Hacia Groenlandia yo volaba. Vimos rocas blancas, verde tierra y pájaros libres desde el avión. En el aire, pedimos permiso a la niebla para aterrizar en el cañón.

Una vez bajados, sentí el suelo bajo mis pies, los años y los siglos del continente, sentí los kilómetros que nos habían separado ahora reducidos a la nada. Durante esos días, sería testigo de los susurros del hielo, de la debilidad del hombre y de la potestad del viento.

A cada paso, me hundía más en la arena, en la verde hierba y su salvaje esencia. Conocí toda clase de plantas, de arbustos y de flores. Conocí la fauna de ese lugar y entendí el perfecto equilibrio de su ecosistema.

En el campamento, dormida sobre suelo virgen entre hielo, mar y hierba, me sentí sumamente pequeña.
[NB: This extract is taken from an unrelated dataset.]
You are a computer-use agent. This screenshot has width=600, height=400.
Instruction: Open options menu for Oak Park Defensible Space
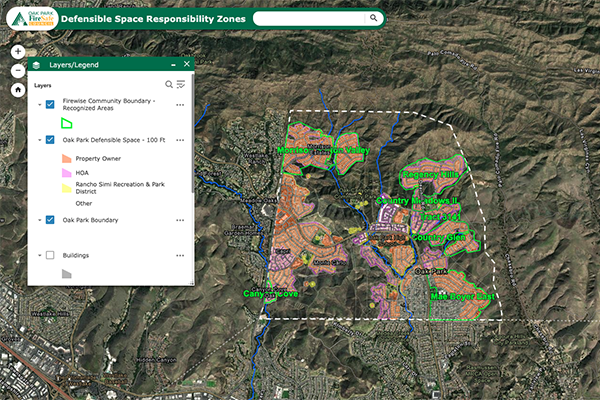coord(180,140)
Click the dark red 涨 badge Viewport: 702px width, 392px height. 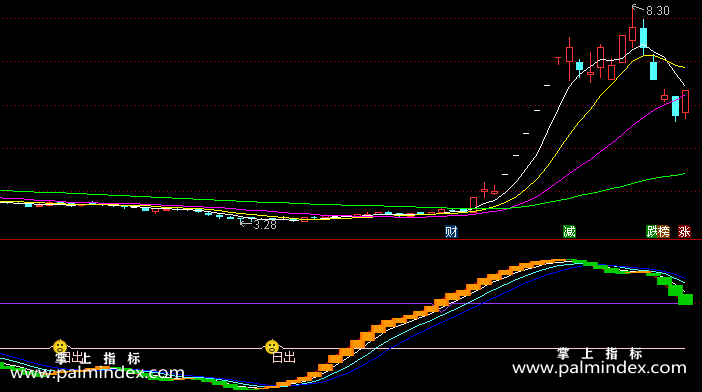point(684,232)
Pequeña porque la luz de la aurora boreal iluminaba todo el cielo, pequeña porqué me sentía a la merced del tiempo, pequeña porque estaba en el fin del mundo, pequeña porque aunque me encontraba en una tierra extraña mi corazón se sentía como en casa.
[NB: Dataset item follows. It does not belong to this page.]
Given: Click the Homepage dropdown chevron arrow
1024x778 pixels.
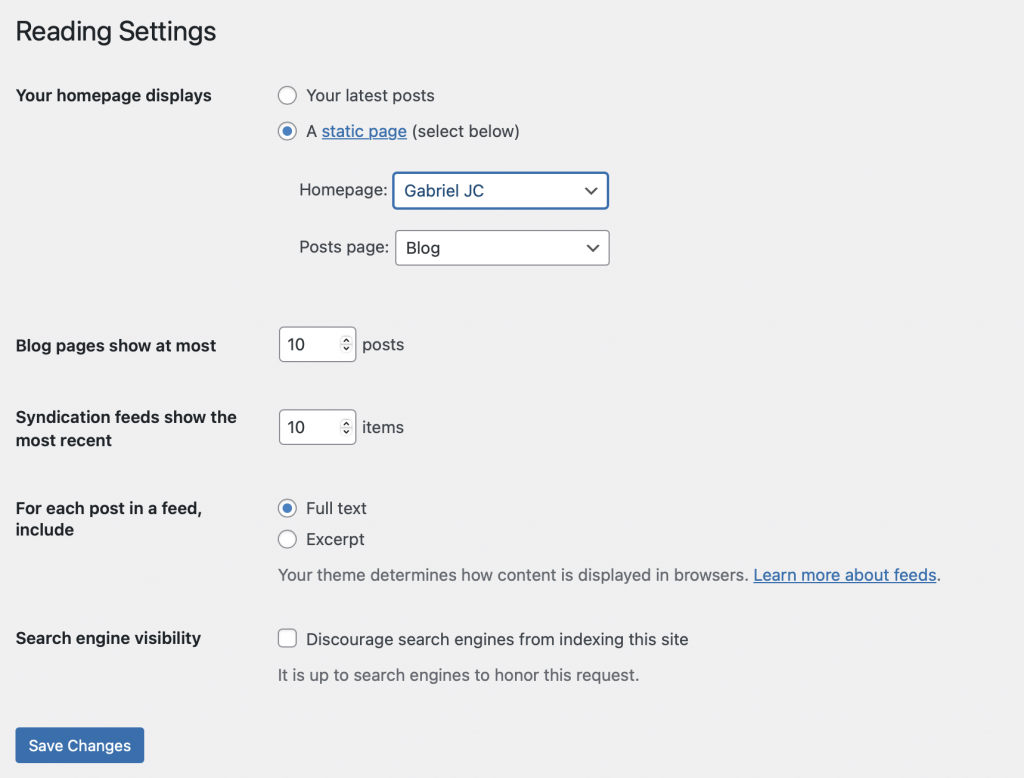Looking at the screenshot, I should coord(591,190).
Sobre una barca, fui habitante de sus mares y de sus aguas. Navegué entre el hielo y la marea. Vi nacer a gigantes blancos, los icebergs, que de la misma forma que emergían de las profundidades deseaban volver para reunirse con el oscuro velo que los había guiado hasta la superficie.
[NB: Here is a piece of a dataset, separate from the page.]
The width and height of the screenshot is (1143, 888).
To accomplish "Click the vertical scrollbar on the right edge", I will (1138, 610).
Sobre el glaciar, sentí miedo y sentí pena. Miedo por mí, por la incógnita del hielo, por no saber si algún día volvería a ver ese mismo escenario. Pero lo que más me dolía era la pena por ella, por la perenne y verde tierra.

De Groenlandia yo me marcho, llena de despedidas y de momentos. Agua de glaciar en mi garganta, viento helado entre mi cabello, hielo cayendo sobre el mar, verde tierra y vivo tiempo, son las visiones y las sensaciones que habitarán por siempre en mis recuerdos.